Now, all 18 counties are going to lose this “net.” I could tell you horror stories of what losing many millions of dollars will do to local budgets for public safety and other services but we’re just talking landfill here. And the landfill alone will lose all that $2.9 million which underwrites the solid waste program.

“So what’s the problem,” you ask? “The gravy train is gone,” you say. “All you freeloaders are going to have to just pay a few bucks to get rid of what you don’t want just like me. What’s the big deal?”

Well, that’s where the blackmail comes in. Because every time the county commission goes anywhere near the fee idea, the hearing room is filled with people who say “O.K., charge us $5.00 for a pickup load of our trash and we’ll just dump it along the road somewhere. Go ahead. Start charging. We’ll start dumping.”

And every time that has happened … so far … the commissioners back away and somebody changes the subject. For years, threats to break the anti-littering and similar laws have been enough to keep our little landfill business fee free.

I’ve never lived anywhere where landfills were free. Only here.

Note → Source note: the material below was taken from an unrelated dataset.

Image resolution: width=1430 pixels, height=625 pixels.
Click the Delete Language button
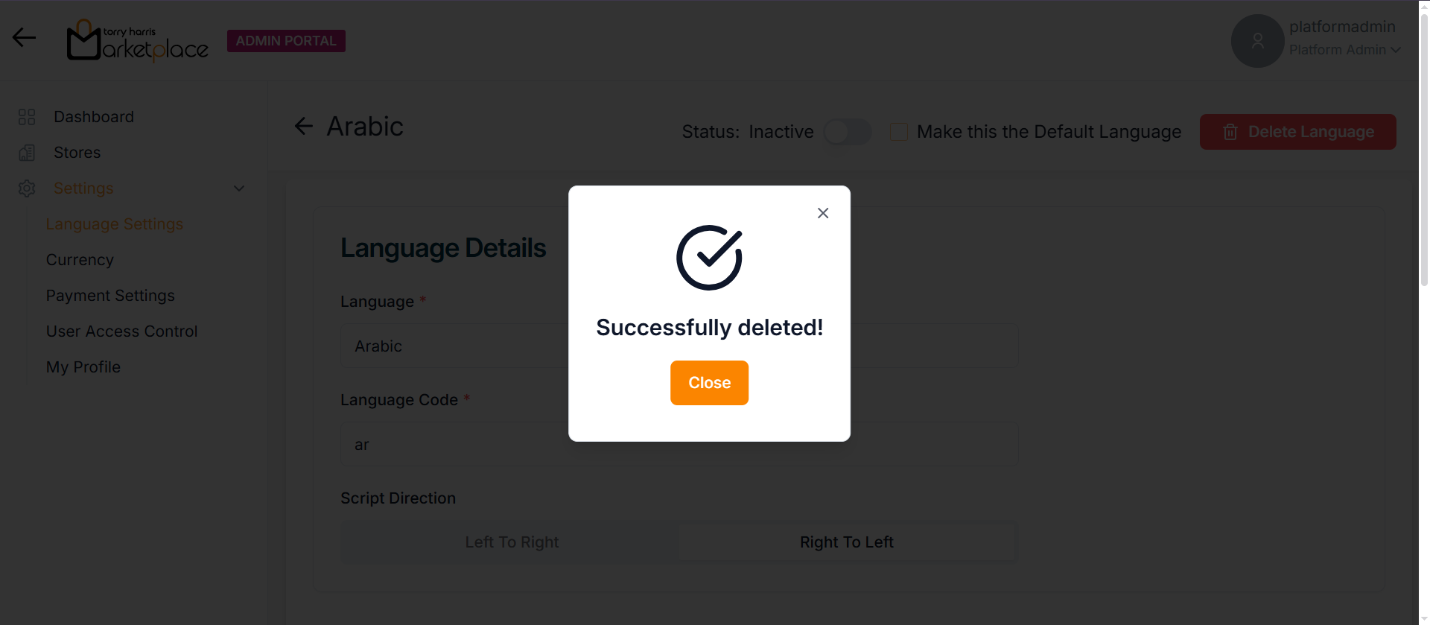[1297, 132]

And I have to admit that, each time I take a load of family castoffs to the dump, I feel a bit guilty for using the service without paying $5-10 for the privilege. Tain’t right.

I’ve never served in elective office and, God willing, never will. Just not cut out for it as you’re about to see. I lack the saint-like patience needed for such voter employment and have little use for people who make a tough job even harder. Like these blackmailers.

There are, I’m sure, better and more legally-trained heads than mine who are aware of this “mountain-meets-Mohammed” situation and have given it some thought. So I’m not liable to be asked for advice. And the advice I’d give might not even be legal.

But here’s what I’d say. Develop a list of appropriate, reasonable and expected charges for using our landfill. Post them prominently. Enforce them absolutely. Then put a county ordinance on the books with a fine of a minimum of $1,000 mandatory for the first conviction of illegal dumping. Then $2,500 mandatory for the second and $3,500 for the third. And enforce it … absolutely!

Somewhere in the trash most people throw away are clues to identify and track who it belonged to. Not always. But sometimes enough … like a VIN number on an old car body … to trace it and make an example of the first miscreant to have his illegal dumping butt seated in a county court room. Even just one enforced $1,000 fine will echo through the underground like wildfire.

Times here and elsewhere are tough. And they’re about to get tougher. I don’t envy county commissioners their jobs. But this economy can no longer afford the unique Douglas County “free landfill” use we’ve enjoyed. Every service provided must carry its own weight to be sustained.

And if somebody wants to avoid both the fee and reality, I say “sock it to ‘em.”